Written problem>
Copy the following records line for line, without changing anything.

Data rows>

>>>>>

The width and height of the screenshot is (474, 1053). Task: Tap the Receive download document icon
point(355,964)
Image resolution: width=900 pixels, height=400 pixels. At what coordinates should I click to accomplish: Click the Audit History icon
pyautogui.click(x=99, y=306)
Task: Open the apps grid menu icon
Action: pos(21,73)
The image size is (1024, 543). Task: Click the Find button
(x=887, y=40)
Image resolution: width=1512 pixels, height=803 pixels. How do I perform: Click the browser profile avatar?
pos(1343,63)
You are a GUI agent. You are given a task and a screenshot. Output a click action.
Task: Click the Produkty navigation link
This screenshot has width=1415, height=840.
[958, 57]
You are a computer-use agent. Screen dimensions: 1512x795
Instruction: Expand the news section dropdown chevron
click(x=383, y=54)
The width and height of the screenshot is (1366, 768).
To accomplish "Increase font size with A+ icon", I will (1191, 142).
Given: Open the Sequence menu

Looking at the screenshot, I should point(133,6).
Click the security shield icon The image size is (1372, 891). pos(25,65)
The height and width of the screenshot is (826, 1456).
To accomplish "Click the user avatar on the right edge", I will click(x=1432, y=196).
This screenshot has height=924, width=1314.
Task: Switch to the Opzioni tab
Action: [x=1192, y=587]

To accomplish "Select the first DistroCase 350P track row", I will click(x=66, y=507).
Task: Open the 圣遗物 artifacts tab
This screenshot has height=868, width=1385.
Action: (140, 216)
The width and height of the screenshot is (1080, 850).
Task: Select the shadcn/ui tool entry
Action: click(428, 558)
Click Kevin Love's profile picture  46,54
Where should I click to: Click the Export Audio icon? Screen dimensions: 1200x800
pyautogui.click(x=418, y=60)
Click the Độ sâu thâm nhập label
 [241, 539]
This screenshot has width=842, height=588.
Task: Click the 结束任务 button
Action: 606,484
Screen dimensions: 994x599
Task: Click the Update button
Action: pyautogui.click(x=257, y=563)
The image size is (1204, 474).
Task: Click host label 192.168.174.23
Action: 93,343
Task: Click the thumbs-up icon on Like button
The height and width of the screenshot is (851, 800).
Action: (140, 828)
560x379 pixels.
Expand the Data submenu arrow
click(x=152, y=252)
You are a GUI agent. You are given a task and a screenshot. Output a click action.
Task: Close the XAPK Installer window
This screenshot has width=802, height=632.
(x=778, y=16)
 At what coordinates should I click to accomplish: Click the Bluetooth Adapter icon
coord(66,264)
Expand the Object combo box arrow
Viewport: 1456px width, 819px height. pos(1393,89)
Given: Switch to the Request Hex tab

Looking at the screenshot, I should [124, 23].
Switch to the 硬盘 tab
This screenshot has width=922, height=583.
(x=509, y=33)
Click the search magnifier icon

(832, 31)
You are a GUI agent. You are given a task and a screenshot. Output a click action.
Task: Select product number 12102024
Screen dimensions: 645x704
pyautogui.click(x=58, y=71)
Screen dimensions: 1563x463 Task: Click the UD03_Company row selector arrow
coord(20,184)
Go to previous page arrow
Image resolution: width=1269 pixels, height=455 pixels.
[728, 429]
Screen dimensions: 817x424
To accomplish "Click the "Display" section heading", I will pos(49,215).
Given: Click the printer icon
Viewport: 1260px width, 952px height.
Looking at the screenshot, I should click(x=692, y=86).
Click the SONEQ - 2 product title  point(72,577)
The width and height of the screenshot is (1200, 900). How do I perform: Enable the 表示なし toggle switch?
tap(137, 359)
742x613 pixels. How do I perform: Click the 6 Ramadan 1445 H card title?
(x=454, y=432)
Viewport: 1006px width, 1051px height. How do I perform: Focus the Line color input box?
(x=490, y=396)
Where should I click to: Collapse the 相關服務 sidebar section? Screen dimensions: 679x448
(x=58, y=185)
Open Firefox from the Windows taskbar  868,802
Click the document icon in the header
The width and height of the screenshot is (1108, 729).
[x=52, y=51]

<<<<<

Complete response>
The width and height of the screenshot is (474, 1053). Task: Tap the Receive download document icon
point(355,964)
Image resolution: width=900 pixels, height=400 pixels. At what coordinates should I click to accomplish: Click the Audit History icon
pyautogui.click(x=99, y=306)
Task: Open the apps grid menu icon
Action: pos(21,73)
The image size is (1024, 543). Task: Click the Find button
(x=887, y=40)
Image resolution: width=1512 pixels, height=803 pixels. How do I perform: Click the browser profile avatar?
pos(1343,63)
You are a GUI agent. You are given a task and a screenshot. Output a click action.
Task: Click the Produkty navigation link
This screenshot has width=1415, height=840.
[958, 57]
You are a computer-use agent. Screen dimensions: 1512x795
Instruction: Expand the news section dropdown chevron
click(x=383, y=54)
The width and height of the screenshot is (1366, 768).
To accomplish "Increase font size with A+ icon", I will (1191, 142).
Given: Open the Sequence menu

Looking at the screenshot, I should point(133,6).
Click the security shield icon The image size is (1372, 891). pos(25,65)
The height and width of the screenshot is (826, 1456).
To accomplish "Click the user avatar on the right edge", I will click(x=1432, y=196).
This screenshot has height=924, width=1314.
Task: Switch to the Opzioni tab
Action: [x=1192, y=587]

To accomplish "Select the first DistroCase 350P track row", I will click(x=66, y=507).
Task: Open the 圣遗物 artifacts tab
This screenshot has height=868, width=1385.
Action: (140, 216)
The width and height of the screenshot is (1080, 850).
Task: Select the shadcn/ui tool entry
Action: click(428, 558)
Click Kevin Love's profile picture  46,54
Where should I click to: Click the Export Audio icon? Screen dimensions: 1200x800
pyautogui.click(x=418, y=60)
Click the Độ sâu thâm nhập label
 [241, 539]
This screenshot has width=842, height=588.
Task: Click the 结束任务 button
Action: 606,484
Screen dimensions: 994x599
Task: Click the Update button
Action: pyautogui.click(x=257, y=563)
The image size is (1204, 474).
Task: Click host label 192.168.174.23
Action: 93,343
Task: Click the thumbs-up icon on Like button
The height and width of the screenshot is (851, 800).
Action: (140, 828)
560x379 pixels.
Expand the Data submenu arrow
click(x=152, y=252)
You are a GUI agent. You are given a task and a screenshot. Output a click action.
Task: Close the XAPK Installer window
This screenshot has width=802, height=632.
(x=778, y=16)
 At what coordinates should I click to accomplish: Click the Bluetooth Adapter icon
coord(66,264)
Expand the Object combo box arrow
Viewport: 1456px width, 819px height. pos(1393,89)
Given: Switch to the Request Hex tab

Looking at the screenshot, I should [124, 23].
Switch to the 硬盘 tab
This screenshot has width=922, height=583.
(x=509, y=33)
Click the search magnifier icon

(832, 31)
You are a GUI agent. You are given a task and a screenshot. Output a click action.
Task: Select product number 12102024
Screen dimensions: 645x704
pyautogui.click(x=58, y=71)
Screen dimensions: 1563x463 Task: Click the UD03_Company row selector arrow
coord(20,184)
Go to previous page arrow
Image resolution: width=1269 pixels, height=455 pixels.
[728, 429]
Screen dimensions: 817x424
To accomplish "Click the "Display" section heading", I will pos(49,215).
Given: Click the printer icon
Viewport: 1260px width, 952px height.
Looking at the screenshot, I should click(x=692, y=86).
Click the SONEQ - 2 product title  point(72,577)
The width and height of the screenshot is (1200, 900). How do I perform: Enable the 表示なし toggle switch?
tap(137, 359)
742x613 pixels. How do I perform: Click the 6 Ramadan 1445 H card title?
(x=454, y=432)
Viewport: 1006px width, 1051px height. How do I perform: Focus the Line color input box?
(x=490, y=396)
Where should I click to: Collapse the 相關服務 sidebar section? Screen dimensions: 679x448
(x=58, y=185)
Open Firefox from the Windows taskbar  868,802
Click the document icon in the header
The width and height of the screenshot is (1108, 729).
[x=52, y=51]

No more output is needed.